## Problem set
a) Name every module that an import statement in the code of the Airflow commit email brings in.
b) Continue the Airflow commit email from the point where it stops.

This is an automated email from the ASF dual-hosted git repository.

rahulvats pushed a commit to branch v3-2-test
in repository https://gitbox.apache.org/repos/asf/airflow.git


The following commit(s) were added to refs/heads/v3-2-test by this push:
     new 3840fae2e16 [v3-2-test] Fix ObjectStoragePath NoCredentialsError when 
using conn_id with remote stores (#64634) (#64646)
3840fae2e16 is described below

commit 3840fae2e16ecbd86fda948607a5822a7c506703
Author: github-actions[bot] 
<41898282+github-actions[bot]@users.noreply.github.com>
AuthorDate: Fri Apr 3 12:07:24 2026 +0530

    [v3-2-test] Fix ObjectStoragePath NoCredentialsError when using conn_id 
with remote stores (#64634) (#64646)
    
    * Fix ObjectStoragePath credential resolution by injecting authenticated fs 
into __wrapped__._fs_cached
    (cherry picked from commit f391942b90f2347272c321bcdd092c7b109cdc9e)
    
    Co-authored-by: Rahul Vats <[email protected]>
---
 task-sdk/src/airflow/sdk/io/path.py     |  38 +++++++++++
 task-sdk/tests/task_sdk/io/test_path.py | 109 ++++++++++++++++++++++++++++++++
 2 files changed, 147 insertions(+)

diff --git a/task-sdk/src/airflow/sdk/io/path.py 
b/task-sdk/src/airflow/sdk/io/path.py
index cf78bb4ebc6..14efa2b130a 100644
--- a/task-sdk/src/airflow/sdk/io/path.py
+++ b/task-sdk/src/airflow/sdk/io/path.py
@@ -17,6 +17,7 @@
 
 from __future__ import annotations
 
+import logging
 import shutil
 from typing import TYPE_CHECKING, Any, ClassVar
 from urllib.parse import urlsplit
@@ -33,6 +34,8 @@ if TYPE_CHECKING:
     from typing_extensions import Self
     from upath.types import JoinablePathLike
 
+log = logging.getLogger(__name__)
+
 
 class _TrackingFileWrapper:
     """Wrapper that tracks file operations to intercept lineage."""

## Dataset section
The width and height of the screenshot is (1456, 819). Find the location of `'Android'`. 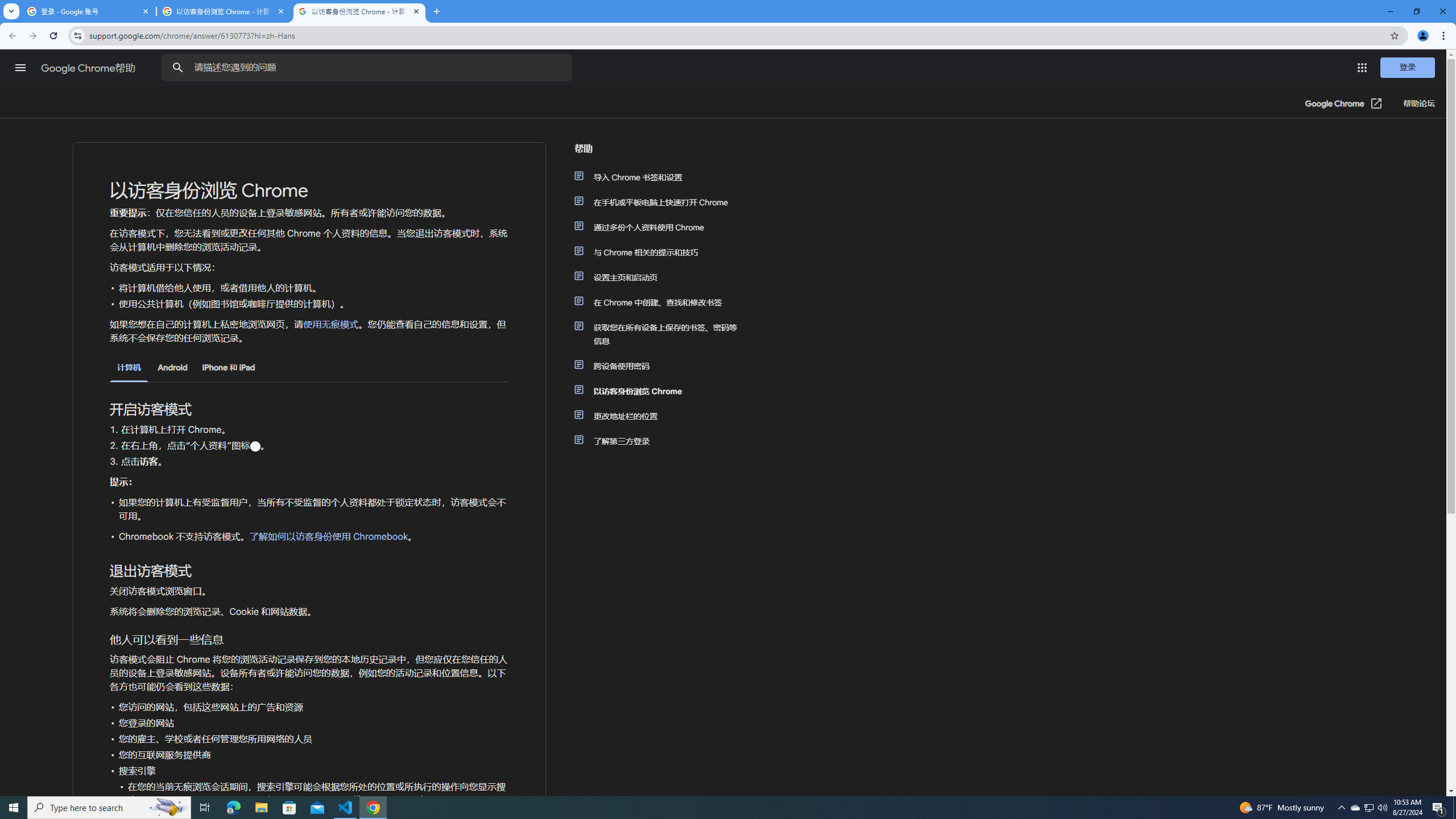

## Task responses
a) __future__, logging, shutil, typing, urllib.parse, typing_extensions, upath.types

b)
@@ -116,6 +119,13 @@ class ObjectStoragePath(ProxyUPath):
         # to the underlying fsspec filesystem, which doesn't understand it
         self._conn_id = storage_options.pop("conn_id", None)
         super().__init__(*args, protocol=protocol, **storage_options)
+        # ProxyUPath delegates all operations to self.__wrapped__, which was
+        # constructed with empty storage_options (conn_id stripped above).
+        # Pre-populating __wrapped__._fs_cached with the Airflow-authenticated
+        # filesystem fixes every delegated method (exists, mkdir, iterdir, 
glob,
+        # walk, rename, read_bytes, write_bytes, …) in one place rather than
+        # requiring individual overrides for each one.
+        self._inject_authenticated_fs(self.__wrapped__)
 
     @classmethod_or_method  # type: ignore[arg-type]
     def _from_upath(cls_or_self, upath, /):
@@ -127,8 +137,36 @@ class ObjectStoragePath(ProxyUPath):
         obj = object.__new__(cls)
         obj.__wrapped__ = upath
         obj._conn_id = getattr(cls_or_self, "_conn_id", None) if is_instance 
else None
+        # If the wrapped UPath has not yet had its fs cached (e.g. when 
_from_upath is
+        # called as a classmethod with a fresh UPath), inject the 
authenticated fs now.
+        # Child UPaths produced by __wrapped__ operations (iterdir, glob, 
etc.) already
+        # inherit _fs_cached from the parent UPath, so the hasattr check is a 
no-op for them.
+        if not hasattr(upath, "_fs_cached"):
+            obj._inject_authenticated_fs(upath)
         return obj
 
+    def _inject_authenticated_fs(self, wrapped: UPath) -> None:
+        """
+        Inject the Airflow-authenticated filesystem into wrapped._fs_cached.
+
+        This ensures that all ProxyUPath-delegated operations use the 
connection-aware
+        filesystem rather than an unauthenticated one constructed from empty 
storage_options.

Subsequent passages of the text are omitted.